==== 本文 ====
出版業界(流通含む)の頭を痛めさせている本離れの主要因は「インターネット(携帯電話含む)の方が面白いから」とよく言われている。それでは実際に、調査母体においてこの1か月間に本(コミック・週刊誌・雑誌のぞく)を1冊も読んでいない人に、その原因を複数回答で尋ねてみることにした。するともっとも多くの人が選んだ選択肢は「本を読む時間が無い」で4割以上に達していた。

(最近1ヵ月に本を読まなかった方へ)本を読まなかった理由は何ですか?(複数回答)
(最近1ヵ月に本を読まなかった方へ)本を読まなかった理由は何ですか?(複数回答)

「本を読む時間が無い」が単純に「多忙で」なのか、「テレビやネットに時間を割いてしまって、読書にまで回す時間が無いから」なのか、どちらの割合が多いのかは今回答からだけでは分からない。とはいえ、「時間が無いから本は読まない」とする意見がトップについている事実は、非常に興味深い。

さらに興味深いのは、第二位の「読みたい本が無い」。回答者それぞれの趣味趣向もあるが、これは本の市場が読者の心をつかみ切れていないことを意味している。単純にネットやケータイなどのライバルの登場だけでなく、本・書籍自身のリサーチ不足も大きな本離れの原因といえよう。

本来「(本が売れないのは)他のメディア、特にインターネットや携帯電話の方が面白いので、そちらに興味関心を奪われてしまったからではないか」という仮説を後押しする回答は第三位の23.3%。決して少ない数ではないが、絶対的、というほどでもない。

今調査がインターネット経由で行われたにも関わらず、「ネットの方が楽しいから」よりも「時間が無い」「読みたい本が無い」が上位に来ている。これは、書籍市場の低迷の原因はインターネットや携帯電話だけに限ったものでは無いのかもしれないということを、示唆しているようにも見えるのだが、どうだろうか。
==== 提供情報 ====
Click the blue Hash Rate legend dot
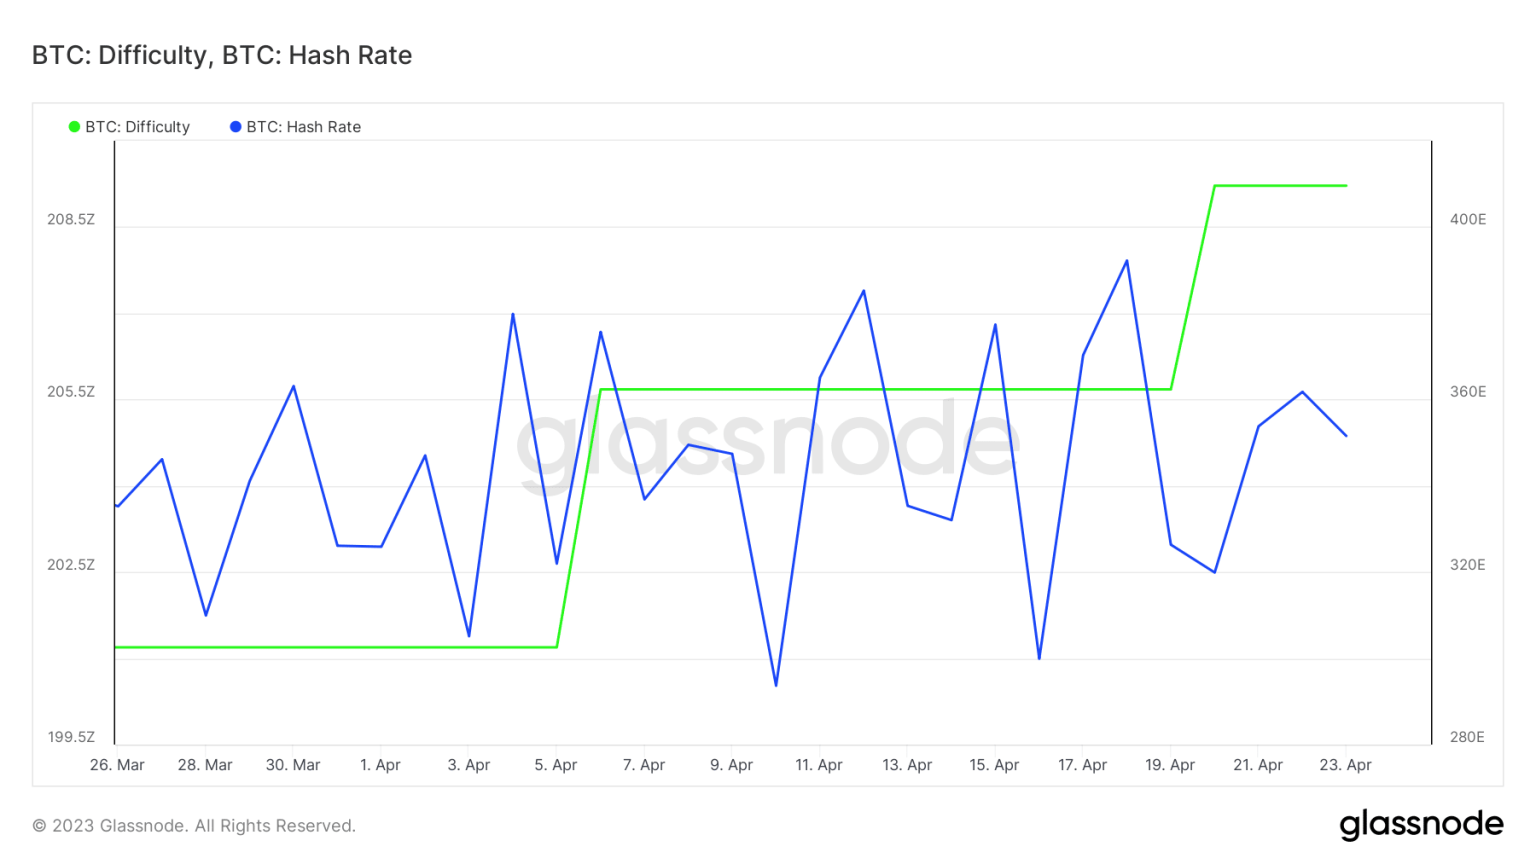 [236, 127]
====
==== 提供情報 ====
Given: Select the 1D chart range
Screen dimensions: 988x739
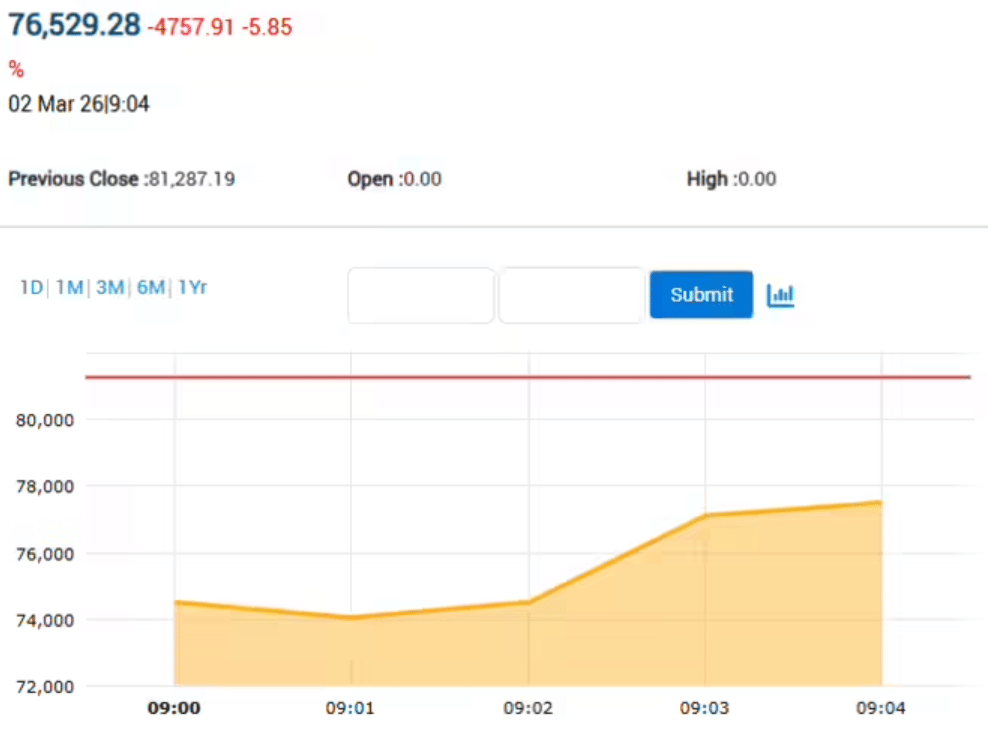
====
課題の指示
本文の「本来「(本が売れないのは)他」から「見えるのだが、どうだろうか。」までの部分を、一字一句変えずに書き写してください。 一覧はこの作業では使わない。

解答
本来「(本が売れないのは)他のメディア、特にインターネットや携帯電話の方が面白いので、そちらに興味関心を奪われてしまったからではないか」という仮説を後押しする回答は第三位の23.3%。決して少ない数ではないが、絶対的、というほどでもない。

今調査がインターネット経由で行われたにも関わらず、「ネットの方が楽しいから」よりも「時間が無い」「読みたい本が無い」が上位に来ている。これは、書籍市場の低迷の原因はインターネットや携帯電話だけに限ったものでは無いのかもしれないということを、示唆しているようにも見えるのだが、どうだろうか。